This is a great question, but not one I can answer in a small HN comment :-). I may write a blog post about it one day. The core of the argument is that Deno can save you an insane amount of time / discussion (OOTB linting, formatting, testing, standard library, etc). It aims to unify the ecosystem into a single style, like in Go.
> Do you believe that Deno's 'more sane' defaults for security will appeal to developers in the long term? Do you think that the front end community will be receptive to these defaults?
I think many developers do not care about permissions, and also will not in the future. This is a problem, but not something that can be tackled overnight. Security is often not emphasized enough in our industry unfortunately. Because of this I think sane defaults and opt ins are good - they push people to think about security at the most basic level.

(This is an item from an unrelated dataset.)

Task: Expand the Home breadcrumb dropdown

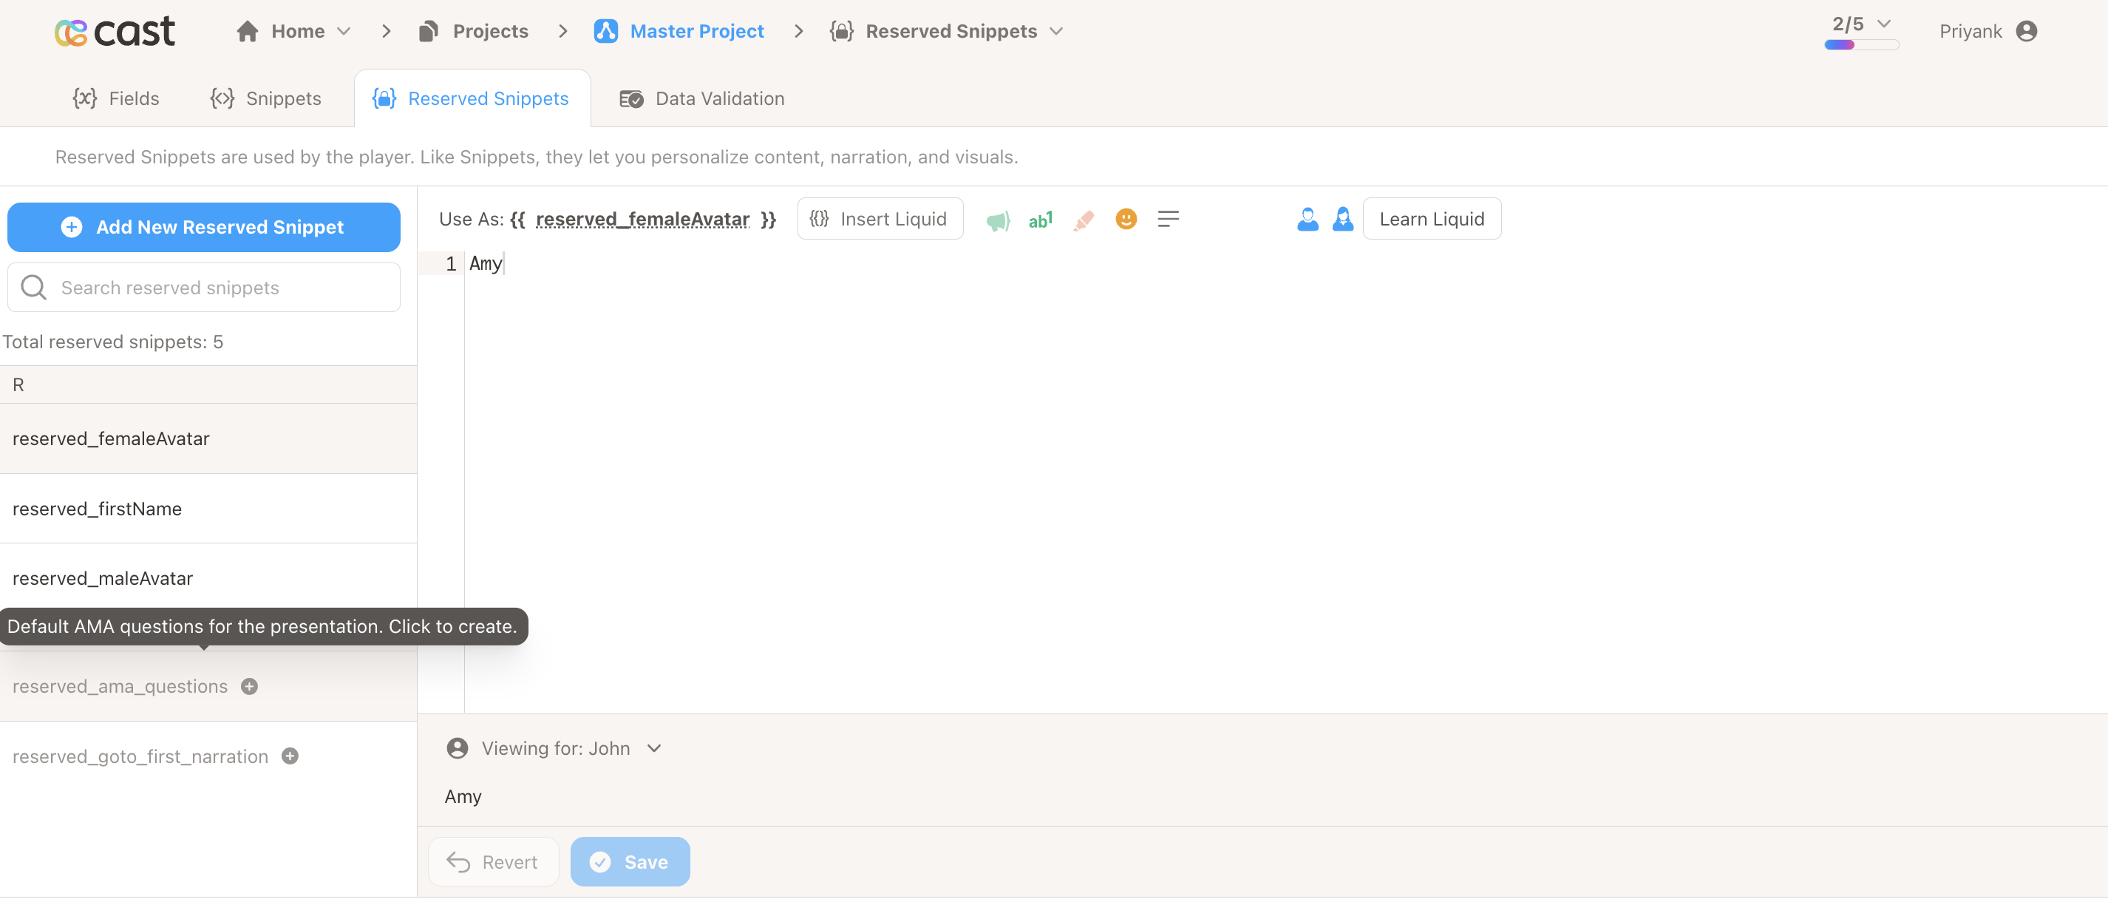Action: point(344,31)
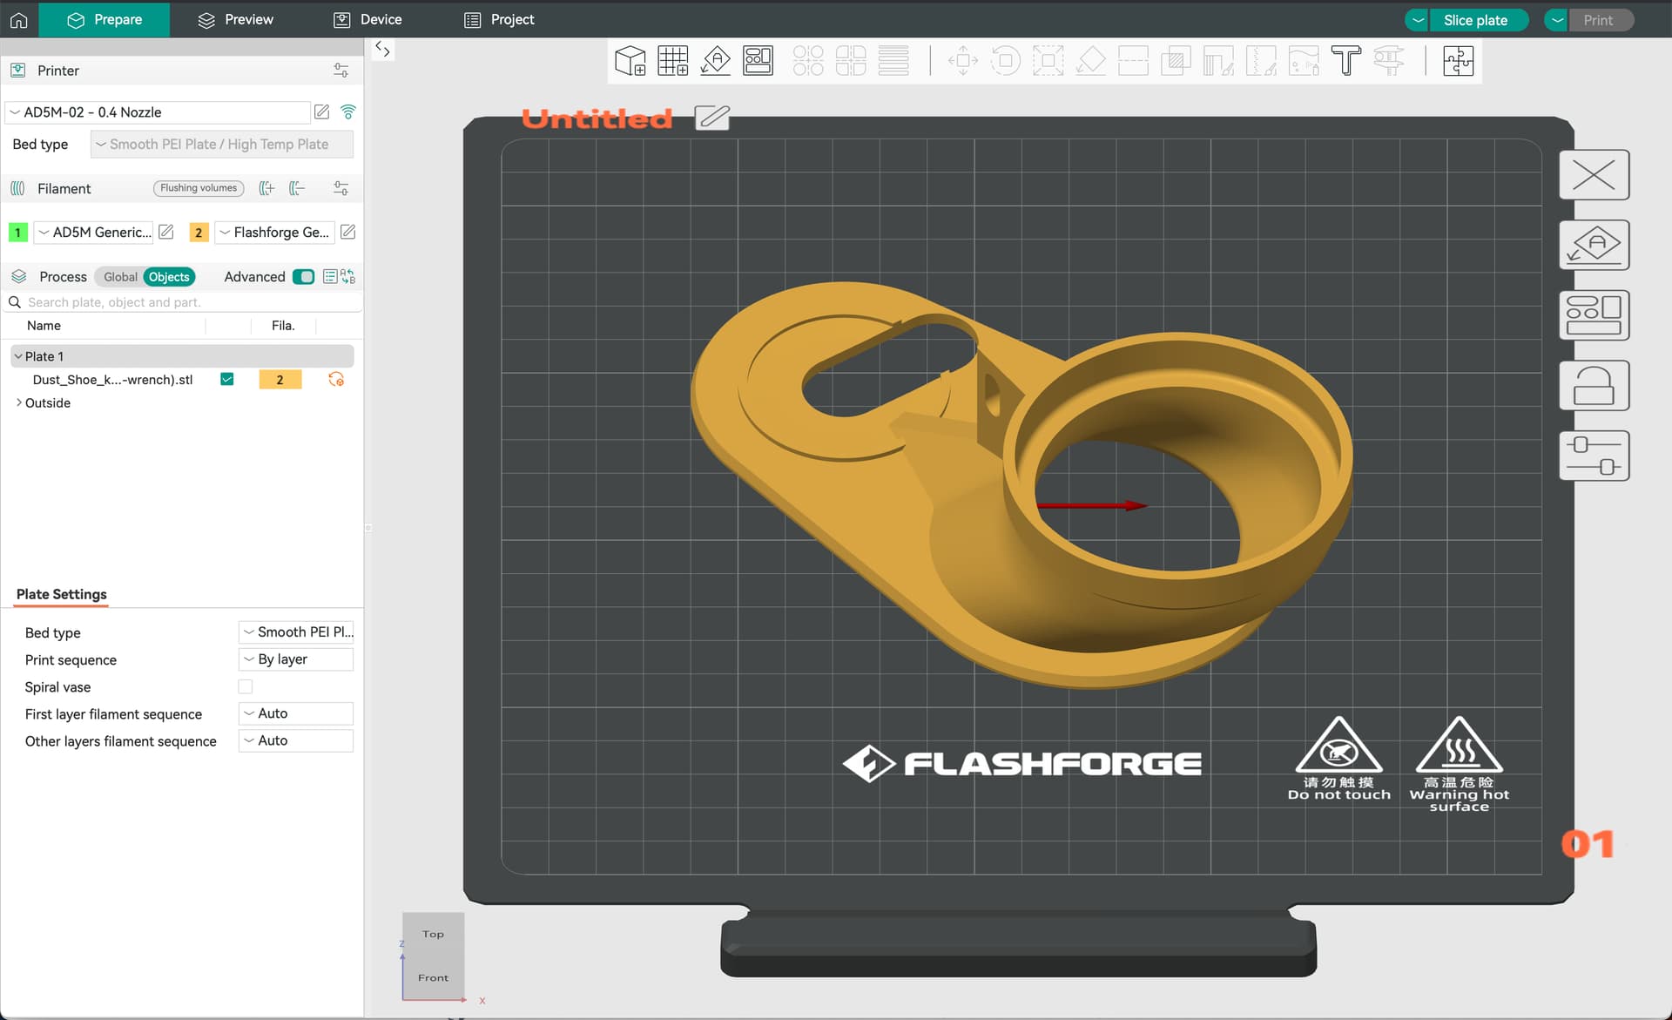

Maybe the log4shell attack also shows people that it is a good idea to sandbox server side scripts aggressively (something we have been pushing for), to prevent large scale system takeovers through a single vulnerable entrypoint.

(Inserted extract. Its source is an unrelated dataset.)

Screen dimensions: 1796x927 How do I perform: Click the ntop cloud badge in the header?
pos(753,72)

> Choosing TS as your language de jure, do you think that you will alienate any dyed in the wool JS devs? Can we expect that TS is now effectively the superset of JS going forwards?
There is work being done on this. I don't have too much to share right now, but expect some updates on this early next year. JS has to evolve to support some form of type annotations first class to stay relevant.
> Do you believe Deno's lack of support for NPM style package management will result in cleaning up the frontend community's over reliance on 'leftpad' style packages? Do you think that Deno's approach to dependencies fosters a more considered approach to transitive dependency bloat?
Maybe, maybe not. I think it is still to early to tell. I do think that so far it is looking like it. People seem to be doing less weird stuff like "leftpad" with Deno so far. Ideally all these little helper modules should just be part of JS directly (hit me up with suggestions!)
> Again, huge fan of Deno, and happy to hear about this announcement.